OpinionDespite interest rate turnaround

German banks' return on equity not even global average

Despite the turnaround in interest rates, the return on equity of German banks significantly trail behind in the global comparison.

German banks' return on equity not even global average

In 2023, the global banking industry is expected to attain a 13% average return on equity, according to McKinsey's recent global study. It places the industry significantly above its 9% long-term average. However, for the German banking sector there is no cause for celebration, since with an average return on equity of 5.4%, it lags behind the global average.
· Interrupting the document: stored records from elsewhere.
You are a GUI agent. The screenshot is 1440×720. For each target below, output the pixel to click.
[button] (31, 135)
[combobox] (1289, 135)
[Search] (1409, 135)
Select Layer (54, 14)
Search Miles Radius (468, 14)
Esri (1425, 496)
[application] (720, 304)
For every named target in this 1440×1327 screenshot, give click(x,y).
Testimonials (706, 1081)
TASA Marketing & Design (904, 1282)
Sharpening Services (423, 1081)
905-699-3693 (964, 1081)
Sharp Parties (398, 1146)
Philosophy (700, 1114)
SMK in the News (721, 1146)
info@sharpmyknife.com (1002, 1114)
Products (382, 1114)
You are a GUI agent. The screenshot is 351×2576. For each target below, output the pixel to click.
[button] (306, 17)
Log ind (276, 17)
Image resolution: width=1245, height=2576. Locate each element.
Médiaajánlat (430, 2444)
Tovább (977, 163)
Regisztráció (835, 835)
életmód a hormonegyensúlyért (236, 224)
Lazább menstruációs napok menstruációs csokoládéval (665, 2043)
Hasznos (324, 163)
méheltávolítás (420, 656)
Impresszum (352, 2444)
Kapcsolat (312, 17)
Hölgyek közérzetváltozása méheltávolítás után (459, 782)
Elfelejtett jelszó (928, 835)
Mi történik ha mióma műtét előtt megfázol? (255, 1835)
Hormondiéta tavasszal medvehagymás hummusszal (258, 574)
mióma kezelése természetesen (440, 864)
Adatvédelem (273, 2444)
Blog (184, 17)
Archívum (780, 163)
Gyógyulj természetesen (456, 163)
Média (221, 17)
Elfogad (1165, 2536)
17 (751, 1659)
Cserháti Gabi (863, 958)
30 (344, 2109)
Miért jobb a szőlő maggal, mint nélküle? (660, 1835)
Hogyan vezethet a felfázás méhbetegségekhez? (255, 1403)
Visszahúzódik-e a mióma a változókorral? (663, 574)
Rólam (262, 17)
Despite the interest rate turnaround, German banks struggle to achieve a satisfactory return on equity due to intense competition in an overcrowded and overbanked market. They face a dual challenge compared to international peers, contending with fierce competition among banks for market shares and encroachment from non-banking entities. In recent years, financial specialists, such as stock exchanges, asset managers, and payment providers, have progressively assumed a greater share of traditional banking functions. Based on McKinsey's study, just under one-fourth of the euros end up in bank balance sheets – interestingly, this does not occur in the traditionally capital market-oriented USA, but in Europe, which has been known for its reluctance towards capital markets.

As assets leave the banking system, so do risks

The increasing use of off-balance-sheet financing and investment instruments is not a novel development and is politically accepted, maybe even intentionally encouraged. Strict post-financial crisis banking regulations have driven financial institutions to fill gaps left by banks, leading to the transfer of significant risks as well as assets and customers away from the banking sector. Nevertheless, the risks haven't disappeared, but have merely been redistributed – at best, they are equally spread onto broader shoulders, at worst, new concentration risks emerge.

As non-banks take over more traditional banking functions, it raises the question of whether the industry should also face stricter regulation. Some areas, like money market funds, are already under consideration for tighter regulation. But is a global asset manager with over $10 trillion in managed assets equally systemically relevant as a bank with a comparable balance sheet? Probably yes, but as the industry has not yet triggered a global financial crisis, the associated risks are, for now, reasonably contained.